(Stored data)
────
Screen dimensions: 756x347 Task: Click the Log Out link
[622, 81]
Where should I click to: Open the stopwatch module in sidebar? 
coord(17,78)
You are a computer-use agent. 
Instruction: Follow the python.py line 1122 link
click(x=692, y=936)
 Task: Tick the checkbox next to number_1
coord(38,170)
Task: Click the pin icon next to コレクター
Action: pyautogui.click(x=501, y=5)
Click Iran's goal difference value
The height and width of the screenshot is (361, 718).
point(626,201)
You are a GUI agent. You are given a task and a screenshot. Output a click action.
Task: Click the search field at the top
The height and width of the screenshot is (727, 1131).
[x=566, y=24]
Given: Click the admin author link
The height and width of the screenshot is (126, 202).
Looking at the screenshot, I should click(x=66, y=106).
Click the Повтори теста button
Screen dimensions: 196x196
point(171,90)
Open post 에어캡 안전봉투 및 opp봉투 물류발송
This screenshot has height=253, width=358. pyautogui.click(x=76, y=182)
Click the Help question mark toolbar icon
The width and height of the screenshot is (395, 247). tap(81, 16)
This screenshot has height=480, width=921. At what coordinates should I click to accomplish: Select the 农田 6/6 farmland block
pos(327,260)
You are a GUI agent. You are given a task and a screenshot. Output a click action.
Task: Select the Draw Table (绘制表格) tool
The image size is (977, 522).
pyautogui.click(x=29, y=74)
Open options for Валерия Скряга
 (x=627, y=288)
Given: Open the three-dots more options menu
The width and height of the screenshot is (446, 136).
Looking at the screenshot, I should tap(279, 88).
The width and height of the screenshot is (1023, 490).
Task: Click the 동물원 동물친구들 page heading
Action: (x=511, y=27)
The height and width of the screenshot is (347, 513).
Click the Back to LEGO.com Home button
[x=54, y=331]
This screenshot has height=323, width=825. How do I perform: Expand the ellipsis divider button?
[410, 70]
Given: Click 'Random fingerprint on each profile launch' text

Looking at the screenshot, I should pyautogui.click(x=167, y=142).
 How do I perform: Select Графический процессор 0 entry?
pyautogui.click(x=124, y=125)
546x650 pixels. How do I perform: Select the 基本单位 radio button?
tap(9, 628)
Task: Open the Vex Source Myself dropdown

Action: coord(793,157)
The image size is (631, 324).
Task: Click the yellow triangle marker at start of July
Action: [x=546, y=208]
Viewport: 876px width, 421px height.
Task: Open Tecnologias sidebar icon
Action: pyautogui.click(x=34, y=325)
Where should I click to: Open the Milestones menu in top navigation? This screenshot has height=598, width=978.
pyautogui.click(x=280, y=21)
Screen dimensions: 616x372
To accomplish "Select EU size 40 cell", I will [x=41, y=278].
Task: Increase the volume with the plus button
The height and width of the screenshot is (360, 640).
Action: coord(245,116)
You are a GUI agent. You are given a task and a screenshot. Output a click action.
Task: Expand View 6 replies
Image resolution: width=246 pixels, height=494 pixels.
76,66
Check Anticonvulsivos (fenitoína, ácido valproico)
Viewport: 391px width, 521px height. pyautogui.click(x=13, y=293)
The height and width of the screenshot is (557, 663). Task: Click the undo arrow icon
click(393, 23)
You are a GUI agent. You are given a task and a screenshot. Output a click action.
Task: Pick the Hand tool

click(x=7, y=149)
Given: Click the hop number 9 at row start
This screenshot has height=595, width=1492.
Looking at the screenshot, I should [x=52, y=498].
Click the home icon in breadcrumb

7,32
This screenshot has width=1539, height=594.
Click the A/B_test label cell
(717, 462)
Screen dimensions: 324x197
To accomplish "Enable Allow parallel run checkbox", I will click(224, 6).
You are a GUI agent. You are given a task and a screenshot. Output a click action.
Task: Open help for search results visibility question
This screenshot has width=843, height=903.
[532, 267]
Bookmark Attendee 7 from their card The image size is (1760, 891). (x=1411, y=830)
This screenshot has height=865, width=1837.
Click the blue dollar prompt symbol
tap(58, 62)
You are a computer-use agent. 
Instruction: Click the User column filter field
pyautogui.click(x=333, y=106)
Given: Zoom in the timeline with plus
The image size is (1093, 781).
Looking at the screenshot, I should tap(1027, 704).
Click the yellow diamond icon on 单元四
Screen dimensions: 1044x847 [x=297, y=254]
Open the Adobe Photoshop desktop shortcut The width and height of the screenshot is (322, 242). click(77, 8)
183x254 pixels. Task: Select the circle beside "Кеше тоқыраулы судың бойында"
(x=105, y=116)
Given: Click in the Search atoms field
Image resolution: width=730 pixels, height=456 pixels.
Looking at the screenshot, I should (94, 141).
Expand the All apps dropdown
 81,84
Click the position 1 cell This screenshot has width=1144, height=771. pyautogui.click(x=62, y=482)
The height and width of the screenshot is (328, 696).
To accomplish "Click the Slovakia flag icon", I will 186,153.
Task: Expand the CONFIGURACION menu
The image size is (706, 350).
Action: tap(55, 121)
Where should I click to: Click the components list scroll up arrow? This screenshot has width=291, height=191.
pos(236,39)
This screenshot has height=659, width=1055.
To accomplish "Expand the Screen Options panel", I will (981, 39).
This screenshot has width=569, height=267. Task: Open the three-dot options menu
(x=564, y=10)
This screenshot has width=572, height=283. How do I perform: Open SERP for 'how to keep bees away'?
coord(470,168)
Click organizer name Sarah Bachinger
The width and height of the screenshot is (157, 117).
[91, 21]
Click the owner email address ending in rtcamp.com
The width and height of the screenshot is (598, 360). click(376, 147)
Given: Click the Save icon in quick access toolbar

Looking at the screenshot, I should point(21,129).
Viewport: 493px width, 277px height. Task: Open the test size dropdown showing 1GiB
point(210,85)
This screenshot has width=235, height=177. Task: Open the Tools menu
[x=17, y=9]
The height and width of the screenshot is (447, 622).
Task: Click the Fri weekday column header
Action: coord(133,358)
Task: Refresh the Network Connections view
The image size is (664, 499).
────
Directions →
Pull every line holding "will" out of the records.

Answer to this problem →
To accomplish "Select EU size 40 cell", I will [x=41, y=278].
To accomplish "Enable Allow parallel run checkbox", I will click(224, 6).
To accomplish "Click the Slovakia flag icon", I will 186,153.
To accomplish "Expand the Screen Options panel", I will (981, 39).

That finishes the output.